Fiquei meditando sobre o sentido de uma vida ceifada ainda no seu alvorecer, quando tantas coisas boas estavam prestes a ocorrer para aquela menina.
Eu, acostumado às agruras da existência, preocupei-me sobre o que será o “depois” para os pais da jovem extinta, quando voltarem para casa e lidarem com o vazio. Ao término dos cerimoniais, lacra-se o esquife, vão-se as coroas de flores, os amigos e parentes retornam às suas casas e esse vazio impera.
Sei bem como é isso. Perder, na plenitude do amor, a alguém de quem o perfume ainda se sente no ambiente, a toalha ainda se encontra no cabide do banheiro e o pijama, dobrado sob o travesseiro, está pronto para ser usado. E, no entanto, aquela pessoa nunca mais tornará ao leito, nunca mais regressará ao ninho seguro de sua casa. Será deixada distante de nossa convivência e restarão apenas o amor e as memórias.
Cumprimentei, sem jeito, a outros parentes da moça falecida, aos quais conheci naquele momento triste. Estavam desolados, como em choque ainda, mas nos olhos deles vi a semente de uma resignação duradoura, pois, primeiro, professam uma fé genuína no criador da vida e numa existência que continua ainda que o corpo cesse de existir e todos os seus sistemas se interrompam e desfaçam na desagregação das moléculas. Segundo, porque tinham uns aos outros, e ali recebiam o carinho de, sem exagero, centenas de pessoas, a maioria de jovens, que acorreram às exéquias da amiga.
Foi-se deles a filha adorada, a neta inesquecível, a sobrinha próxima, a prima querida, a amiga sincera e leal. De mim era uma quase completa desconhecida, mas como me tocou aquela cena e trouxe ao meu coração sentimentos que, a muito custo, às vezes prefiro que sejam deixados adormecidos na minha alma.
Era, sem dúvida, uma pessoa boníssima, pois, do contrário, não haveria deixado atrás de si aquele rastro de amor testificado pelo grande número de seres enlutados que compareciam à despedida, choravam, oravam e entoavam canções. Era, soube no velório, ligada a instituições religiosas, praticava regularmente a caridade aos menos favorecidos e em condição de rua, além de fanática torcedora do Fluminense.
Talvez não haja levado da vida nenhum amargor, nenhuma grande dor ou desilusão, pois ainda se abria para as grandes experiências e para o mundo.
Não pude deixar de imaginar: fosse minha vida a se encerrar, será que o acontecimento iria mobilizar tantas pessoas? Reuniria o meu cortejo fúnebre um número tão expressivo de criaturas irmanadas numa corrente de solidariedade e dor, ainda que expressassem gratidão pela vida que ali foram celebrar?

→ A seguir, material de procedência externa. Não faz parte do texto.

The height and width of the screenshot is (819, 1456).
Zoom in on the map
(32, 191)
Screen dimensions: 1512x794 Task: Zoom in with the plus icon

Tendo o cortejo se dispersado, fiquei ainda ali alguns minutos, pensativo, contemplando o cemitério que depois deixei, indo em direção às obrigações que ainda me aguardavam no dia triste. Enquanto isso, via uma réstia de luz que se mostrava entre as nuvens de um céu espessamente nublado. A tarde findava. Os automóveis passavam depressa, as pessoas seguiam seus caminhos. A vida no entorno palpitava e, insolente, seguia adiante, sem o menor conhecimento das cenas dramáticas a que eu assistira havia pouco tempo.